**What needs to be done:** The answer must be every line of the records below that holds the word "twitter".

**Data provided:**
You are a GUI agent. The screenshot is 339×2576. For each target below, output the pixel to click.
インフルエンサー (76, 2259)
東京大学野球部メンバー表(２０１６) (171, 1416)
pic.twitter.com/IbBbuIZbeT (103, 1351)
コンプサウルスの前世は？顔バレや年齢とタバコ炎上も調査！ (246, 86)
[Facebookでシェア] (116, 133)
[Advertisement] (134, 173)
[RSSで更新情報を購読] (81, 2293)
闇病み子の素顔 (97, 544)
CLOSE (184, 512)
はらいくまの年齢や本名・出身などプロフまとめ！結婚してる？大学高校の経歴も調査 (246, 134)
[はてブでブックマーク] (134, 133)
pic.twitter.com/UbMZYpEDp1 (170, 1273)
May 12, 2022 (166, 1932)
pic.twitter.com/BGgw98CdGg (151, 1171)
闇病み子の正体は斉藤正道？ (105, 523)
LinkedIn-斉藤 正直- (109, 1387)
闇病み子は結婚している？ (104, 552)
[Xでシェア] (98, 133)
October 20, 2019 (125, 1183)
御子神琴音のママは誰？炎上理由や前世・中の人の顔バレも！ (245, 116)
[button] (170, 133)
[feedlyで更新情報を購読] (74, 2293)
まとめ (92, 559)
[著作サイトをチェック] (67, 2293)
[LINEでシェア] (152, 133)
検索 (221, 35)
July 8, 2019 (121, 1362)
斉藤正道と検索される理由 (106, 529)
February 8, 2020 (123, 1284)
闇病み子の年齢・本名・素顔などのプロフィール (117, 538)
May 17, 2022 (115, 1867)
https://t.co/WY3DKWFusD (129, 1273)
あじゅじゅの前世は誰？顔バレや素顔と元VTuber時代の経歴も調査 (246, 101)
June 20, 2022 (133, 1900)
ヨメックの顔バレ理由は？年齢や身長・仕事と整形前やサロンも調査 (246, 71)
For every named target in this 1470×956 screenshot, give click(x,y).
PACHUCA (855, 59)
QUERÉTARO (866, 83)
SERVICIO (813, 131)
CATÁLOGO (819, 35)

--

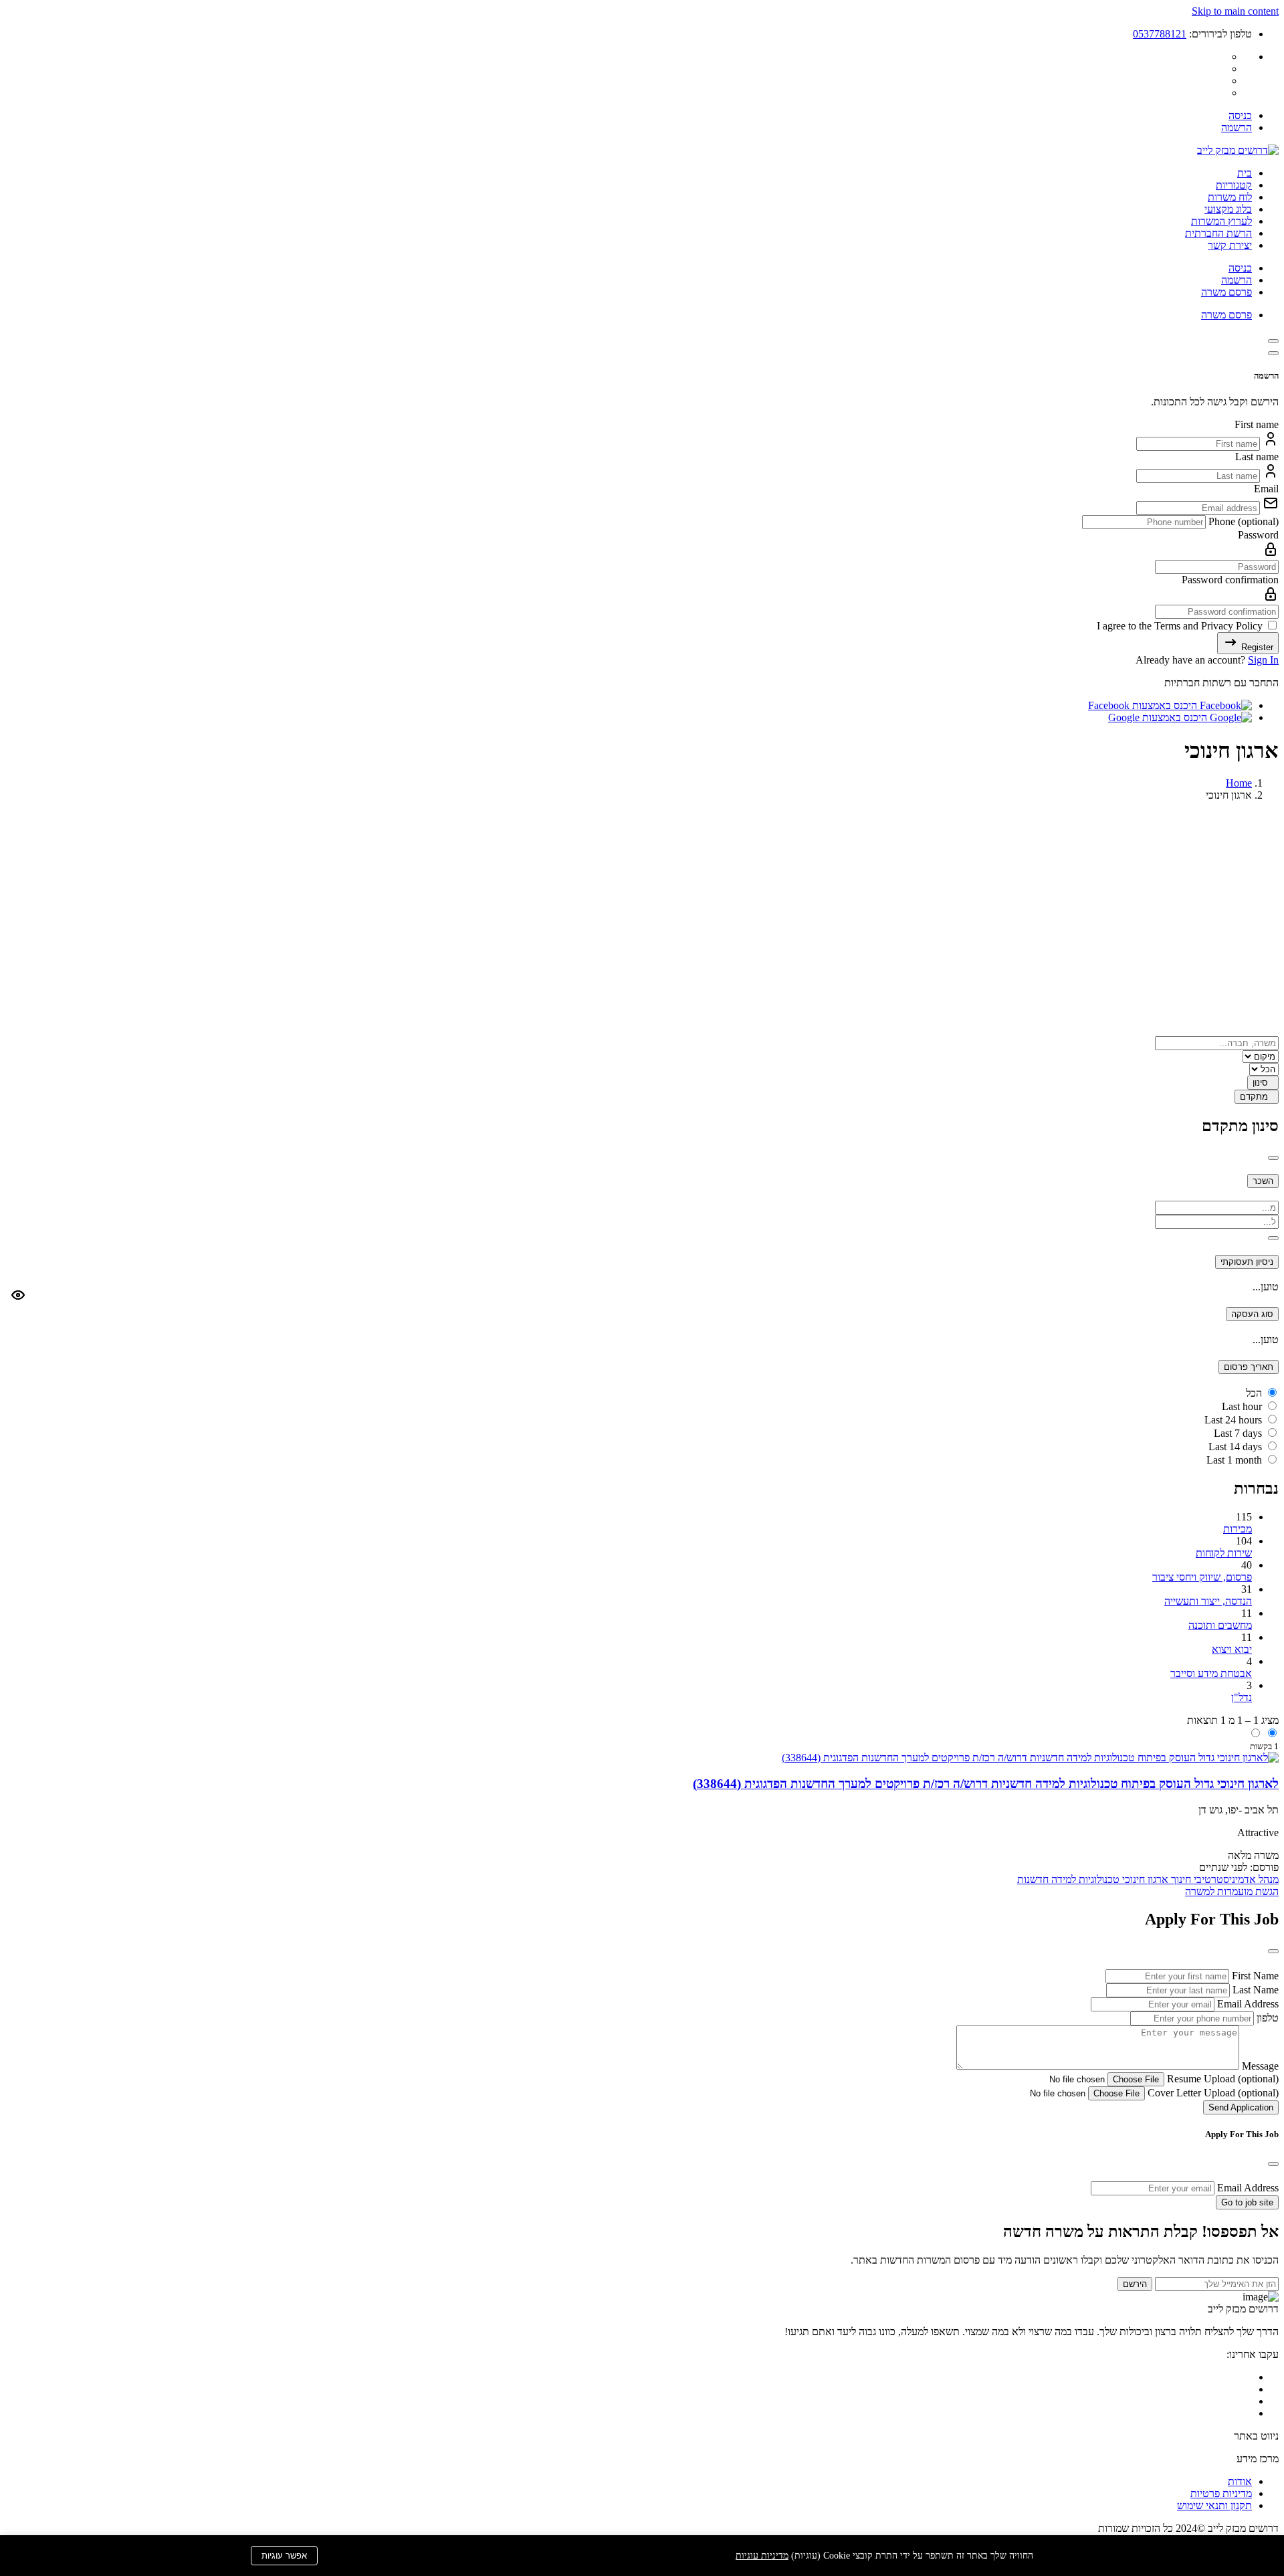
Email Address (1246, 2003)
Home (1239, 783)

**Reply:**
pic.twitter.com/IbBbuIZbeT (103, 1351)
pic.twitter.com/UbMZYpEDp1 (170, 1273)
pic.twitter.com/BGgw98CdGg (151, 1171)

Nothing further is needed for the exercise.